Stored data

Start of Block

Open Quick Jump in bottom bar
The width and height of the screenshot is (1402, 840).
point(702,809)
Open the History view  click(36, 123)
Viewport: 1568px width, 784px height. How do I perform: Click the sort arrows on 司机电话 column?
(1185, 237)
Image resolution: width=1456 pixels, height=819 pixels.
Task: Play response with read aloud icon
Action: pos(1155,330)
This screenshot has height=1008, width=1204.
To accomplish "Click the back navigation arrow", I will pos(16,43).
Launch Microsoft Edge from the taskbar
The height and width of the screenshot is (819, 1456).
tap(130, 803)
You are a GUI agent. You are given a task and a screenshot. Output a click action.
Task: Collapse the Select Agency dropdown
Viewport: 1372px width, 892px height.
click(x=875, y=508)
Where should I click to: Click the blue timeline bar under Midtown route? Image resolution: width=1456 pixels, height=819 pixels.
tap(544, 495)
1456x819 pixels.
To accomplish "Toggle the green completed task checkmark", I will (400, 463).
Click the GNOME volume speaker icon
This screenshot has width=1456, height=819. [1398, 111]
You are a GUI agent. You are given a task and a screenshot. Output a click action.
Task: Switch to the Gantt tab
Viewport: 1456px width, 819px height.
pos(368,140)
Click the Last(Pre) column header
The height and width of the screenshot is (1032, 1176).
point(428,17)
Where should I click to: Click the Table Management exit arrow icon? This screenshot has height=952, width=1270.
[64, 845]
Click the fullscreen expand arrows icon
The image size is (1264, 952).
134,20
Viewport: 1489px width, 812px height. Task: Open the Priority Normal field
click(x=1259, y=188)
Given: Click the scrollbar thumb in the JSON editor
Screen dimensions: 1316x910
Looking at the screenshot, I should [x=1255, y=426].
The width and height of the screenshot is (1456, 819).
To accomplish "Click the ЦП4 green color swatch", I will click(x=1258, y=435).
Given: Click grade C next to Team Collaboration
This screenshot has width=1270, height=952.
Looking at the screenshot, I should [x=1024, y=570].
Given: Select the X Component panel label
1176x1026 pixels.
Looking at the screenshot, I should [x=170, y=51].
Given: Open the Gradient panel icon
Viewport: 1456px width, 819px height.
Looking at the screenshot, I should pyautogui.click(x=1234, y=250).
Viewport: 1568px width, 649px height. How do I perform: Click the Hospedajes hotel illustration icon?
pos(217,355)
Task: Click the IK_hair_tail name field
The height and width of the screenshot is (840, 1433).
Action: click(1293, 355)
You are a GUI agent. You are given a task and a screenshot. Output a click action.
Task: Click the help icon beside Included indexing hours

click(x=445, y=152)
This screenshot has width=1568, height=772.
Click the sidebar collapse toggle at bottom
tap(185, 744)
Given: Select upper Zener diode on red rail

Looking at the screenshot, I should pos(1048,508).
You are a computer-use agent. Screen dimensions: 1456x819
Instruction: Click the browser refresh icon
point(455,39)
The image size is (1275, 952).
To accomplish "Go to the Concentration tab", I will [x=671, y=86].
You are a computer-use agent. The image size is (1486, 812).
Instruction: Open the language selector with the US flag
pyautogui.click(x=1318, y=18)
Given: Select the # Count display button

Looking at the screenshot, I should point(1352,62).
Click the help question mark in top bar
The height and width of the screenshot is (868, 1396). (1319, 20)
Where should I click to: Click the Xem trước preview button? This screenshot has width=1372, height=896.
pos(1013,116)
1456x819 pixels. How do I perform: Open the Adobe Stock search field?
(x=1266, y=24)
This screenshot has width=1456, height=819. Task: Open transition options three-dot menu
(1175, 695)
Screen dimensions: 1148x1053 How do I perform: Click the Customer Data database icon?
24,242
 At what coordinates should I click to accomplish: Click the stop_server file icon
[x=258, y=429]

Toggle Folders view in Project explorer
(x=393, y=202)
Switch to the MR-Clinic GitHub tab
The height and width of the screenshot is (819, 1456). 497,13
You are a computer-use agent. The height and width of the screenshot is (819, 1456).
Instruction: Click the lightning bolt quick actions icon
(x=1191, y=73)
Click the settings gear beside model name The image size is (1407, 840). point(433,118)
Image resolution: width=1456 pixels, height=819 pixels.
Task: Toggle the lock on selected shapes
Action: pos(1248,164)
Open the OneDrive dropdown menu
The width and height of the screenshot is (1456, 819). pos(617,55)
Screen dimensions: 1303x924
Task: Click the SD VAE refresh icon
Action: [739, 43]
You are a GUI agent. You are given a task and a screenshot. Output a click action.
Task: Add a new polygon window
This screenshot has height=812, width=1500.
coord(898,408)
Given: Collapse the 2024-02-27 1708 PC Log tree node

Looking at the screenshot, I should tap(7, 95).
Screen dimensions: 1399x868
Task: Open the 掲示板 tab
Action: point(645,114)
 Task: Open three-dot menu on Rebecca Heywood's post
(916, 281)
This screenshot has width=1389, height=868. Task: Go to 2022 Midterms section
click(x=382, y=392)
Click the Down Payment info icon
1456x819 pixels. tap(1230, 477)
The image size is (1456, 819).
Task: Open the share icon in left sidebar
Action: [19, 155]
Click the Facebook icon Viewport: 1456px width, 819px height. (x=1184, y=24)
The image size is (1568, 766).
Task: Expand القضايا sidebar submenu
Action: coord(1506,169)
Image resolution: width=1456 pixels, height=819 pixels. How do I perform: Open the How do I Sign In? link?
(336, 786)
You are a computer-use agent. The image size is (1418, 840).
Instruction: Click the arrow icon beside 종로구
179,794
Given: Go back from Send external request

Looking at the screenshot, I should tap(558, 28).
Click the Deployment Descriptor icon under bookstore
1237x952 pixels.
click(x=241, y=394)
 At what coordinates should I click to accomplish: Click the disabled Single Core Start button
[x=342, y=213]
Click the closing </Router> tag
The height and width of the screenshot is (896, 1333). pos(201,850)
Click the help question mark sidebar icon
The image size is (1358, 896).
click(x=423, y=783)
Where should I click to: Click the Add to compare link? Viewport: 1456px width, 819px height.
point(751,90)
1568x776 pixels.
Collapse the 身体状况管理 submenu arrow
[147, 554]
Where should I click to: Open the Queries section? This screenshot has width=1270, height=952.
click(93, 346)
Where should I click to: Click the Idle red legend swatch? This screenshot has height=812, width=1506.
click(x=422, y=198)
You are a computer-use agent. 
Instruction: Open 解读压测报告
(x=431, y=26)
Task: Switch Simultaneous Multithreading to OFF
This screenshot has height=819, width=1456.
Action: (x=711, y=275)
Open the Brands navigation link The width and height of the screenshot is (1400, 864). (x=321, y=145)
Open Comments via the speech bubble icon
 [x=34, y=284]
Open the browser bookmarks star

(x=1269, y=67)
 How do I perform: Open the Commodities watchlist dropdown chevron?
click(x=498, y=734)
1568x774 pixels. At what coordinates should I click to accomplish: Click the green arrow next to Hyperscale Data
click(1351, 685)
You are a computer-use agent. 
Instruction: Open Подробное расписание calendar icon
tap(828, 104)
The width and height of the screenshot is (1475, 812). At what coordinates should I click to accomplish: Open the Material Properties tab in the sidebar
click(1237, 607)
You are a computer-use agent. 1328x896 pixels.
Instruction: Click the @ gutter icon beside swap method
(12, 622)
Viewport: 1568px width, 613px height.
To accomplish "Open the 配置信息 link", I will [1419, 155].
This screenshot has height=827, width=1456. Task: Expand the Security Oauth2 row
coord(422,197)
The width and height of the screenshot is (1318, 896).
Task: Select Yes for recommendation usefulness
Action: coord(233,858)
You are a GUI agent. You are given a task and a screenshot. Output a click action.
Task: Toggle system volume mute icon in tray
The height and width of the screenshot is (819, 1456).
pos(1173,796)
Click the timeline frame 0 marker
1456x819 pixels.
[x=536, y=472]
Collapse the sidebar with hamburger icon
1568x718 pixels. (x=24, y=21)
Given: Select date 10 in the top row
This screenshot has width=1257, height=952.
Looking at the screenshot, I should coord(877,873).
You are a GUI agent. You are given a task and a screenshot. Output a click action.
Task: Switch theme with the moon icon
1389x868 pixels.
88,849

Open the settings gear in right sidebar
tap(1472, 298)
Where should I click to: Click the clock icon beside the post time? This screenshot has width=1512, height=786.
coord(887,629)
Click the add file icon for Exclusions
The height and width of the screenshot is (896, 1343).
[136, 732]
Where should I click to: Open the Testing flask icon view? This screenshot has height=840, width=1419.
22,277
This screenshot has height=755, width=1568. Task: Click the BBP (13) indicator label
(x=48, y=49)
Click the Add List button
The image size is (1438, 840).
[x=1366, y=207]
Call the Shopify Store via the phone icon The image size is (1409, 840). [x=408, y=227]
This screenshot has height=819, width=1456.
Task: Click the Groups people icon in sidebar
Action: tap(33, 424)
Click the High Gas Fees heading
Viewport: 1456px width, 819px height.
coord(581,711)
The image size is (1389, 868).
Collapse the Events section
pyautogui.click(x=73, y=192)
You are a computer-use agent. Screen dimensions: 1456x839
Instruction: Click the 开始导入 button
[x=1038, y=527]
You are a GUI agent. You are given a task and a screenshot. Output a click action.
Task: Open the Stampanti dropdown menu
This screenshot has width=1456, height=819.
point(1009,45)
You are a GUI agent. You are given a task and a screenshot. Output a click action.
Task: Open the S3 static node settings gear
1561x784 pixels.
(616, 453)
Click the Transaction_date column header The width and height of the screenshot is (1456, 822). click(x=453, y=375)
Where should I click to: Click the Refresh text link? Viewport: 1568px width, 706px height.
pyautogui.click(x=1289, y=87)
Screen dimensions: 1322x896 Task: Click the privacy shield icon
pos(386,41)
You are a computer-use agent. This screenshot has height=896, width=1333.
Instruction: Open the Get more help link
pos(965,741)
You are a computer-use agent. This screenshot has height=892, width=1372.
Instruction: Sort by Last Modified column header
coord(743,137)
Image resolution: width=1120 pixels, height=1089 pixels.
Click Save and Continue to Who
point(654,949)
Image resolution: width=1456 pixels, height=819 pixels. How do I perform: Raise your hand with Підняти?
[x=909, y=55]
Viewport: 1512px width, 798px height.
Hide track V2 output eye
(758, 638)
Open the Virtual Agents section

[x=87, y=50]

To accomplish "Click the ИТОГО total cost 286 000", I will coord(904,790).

End of Block

If a line of the records holds the word "panel", count it; report only the total.

# SOLUTION TO THIS EXERCISE:
2